Brava gente: estátua de ditador é derrubada, e ponte Médici mudará de nome
Mário Magalhães
Faz quatro décadas, mas eu nunca me esqueci do nome da guria e da cidade.
Convivi fugazmente com ela nas ''reuniões dançantes'' _assim os convescotes infanto-juvenis eram chamados em Porto Alegre_ que meus primos promoviam e frequentavam.
A Kika não morava na terra que adotou o Erico e o Falcão. Como eu, passava alguns dias de férias por lá. A Kika era de Taquari.
Nunca fui a Taquari, nem voltei a ver a Kika, que também deve estar virando cinquentona.
Nas tais ''reuniões'', a gente dançava junto baladas do Johnny Rivers.
Aquele tempo ficou para trás, e eu vim a saber que Taquari (RS) era o município natal de Arthur da Costa e Silva, o ditador que comandou o Brasil de 1967 a 1969.
O marechal era conhecido como prócer da linha-dura do Exército e por sua proverbial ignorância.

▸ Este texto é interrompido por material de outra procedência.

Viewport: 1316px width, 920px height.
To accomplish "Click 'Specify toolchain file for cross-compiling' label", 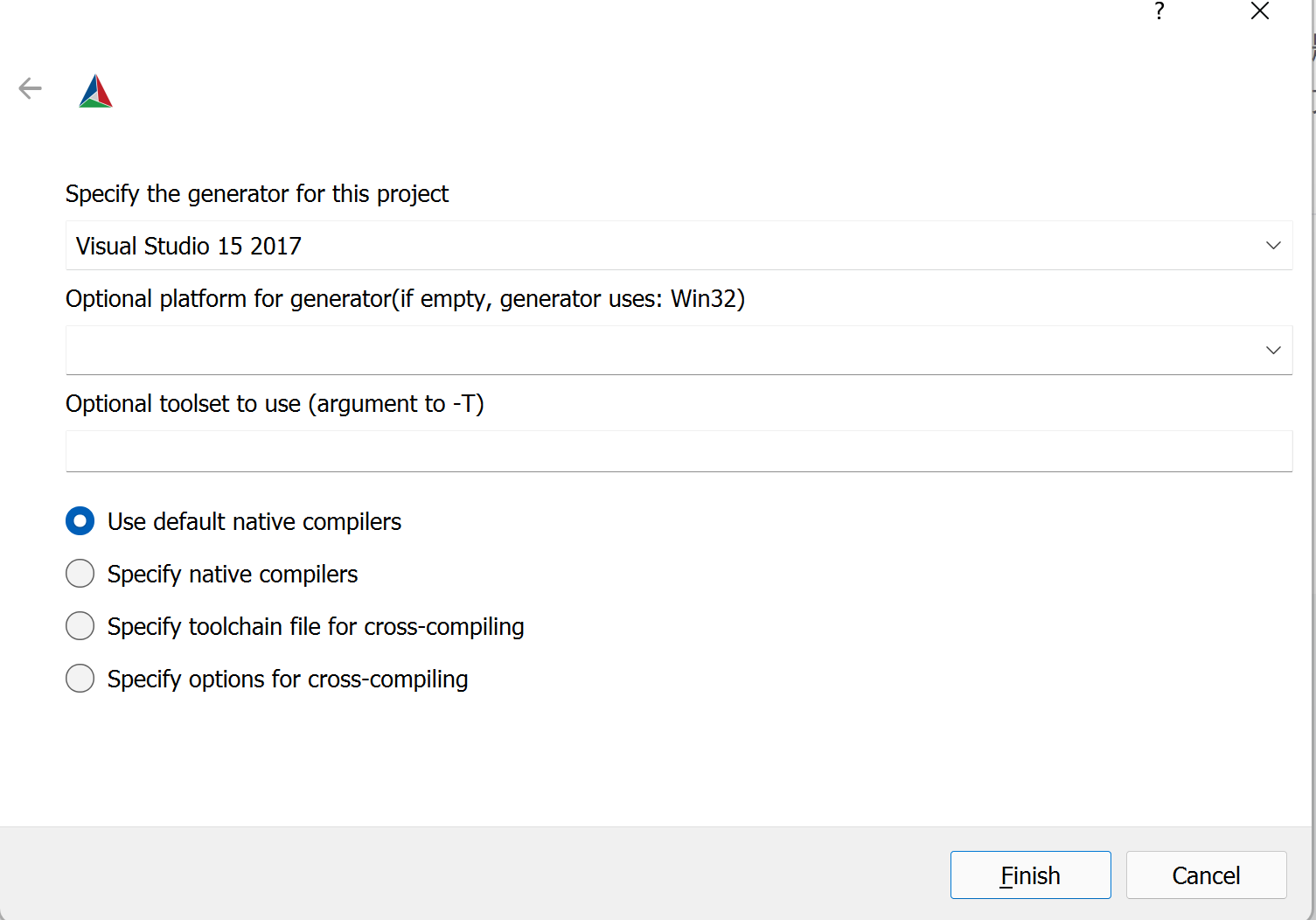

Em sua administração, a ditadura baixou o Ato Institucional número 5, que sufocou ainda mais as liberdades e incentivou as atrocidades contra oposicionistas. Num exemplo, expandiu a tortura.
Em 1976, com o déspota já morto, bajuladores de tiranias colocaram em praça pública uma estátua do Costa e Silva. Lá em Taquari.
Pois nesta terça-feira, dia da graça de 16 de dezembro de 2014, a prefeitura mandou retirar o monumento do local onde estava e recolhê-lo a um museu dedicado à memória do velho ditador. Afirmou que, com a divulgação do relatório da Comissão Nacional da Verdade, constituiria absurdo celebrar um notório promotor de violações dos direitos humanos.
As viúvas da ditadura, poucas, mas barulhentas, chiaram.
A prefeitura respondeu argumentando que ''não havia razão para manter uma homenagem no maior ponto turístico da cidade, espaço de demonstrações culturais, justamente a quem promoveu um período nebuloso na história do país. Cidadãos de Taquari, inclusive, sofreram as mazelas daquele período'' (leia aqui a íntegra da nota).
Na véspera, a Câmara Municipal de Volta Redonda (RJ) havia tomado decisão com idêntico conteúdo: por unanimidade, aprovou projeto de lei trocando o nome da ponte Presidente Médici para ponte Dom Waldyr Calheiros. Só falta a sanção do prefeito (mais informações aqui).
O governo do ditador Emílio Garrastazu Médici (1969-1974) foi o mais truculento e homicida na quadra sombria que vigorou a partir do golpe de Estado de 1964.
Dom Waldyr Calheiros foi um bispo de coragem que enfrentou a ditadura e amparou os pobres.
A Prefeitura de Taquari e a Câmara de Volta Redonda deveriam inspirar os brasileiros de todos os cantos, brava gente, a imitarem seus gestos.
A Alemanha acabou com os logradouros batizados o nome de Hitler; a Itália, com o de Mussolini; e a Argentina, com o de Videla.
Para quem acha que o Brasil é caranguejo, as duas boas novas mostram que, apesar dos pesares, não andamos para trás.
O que será que a Kika está achando de tudo isso?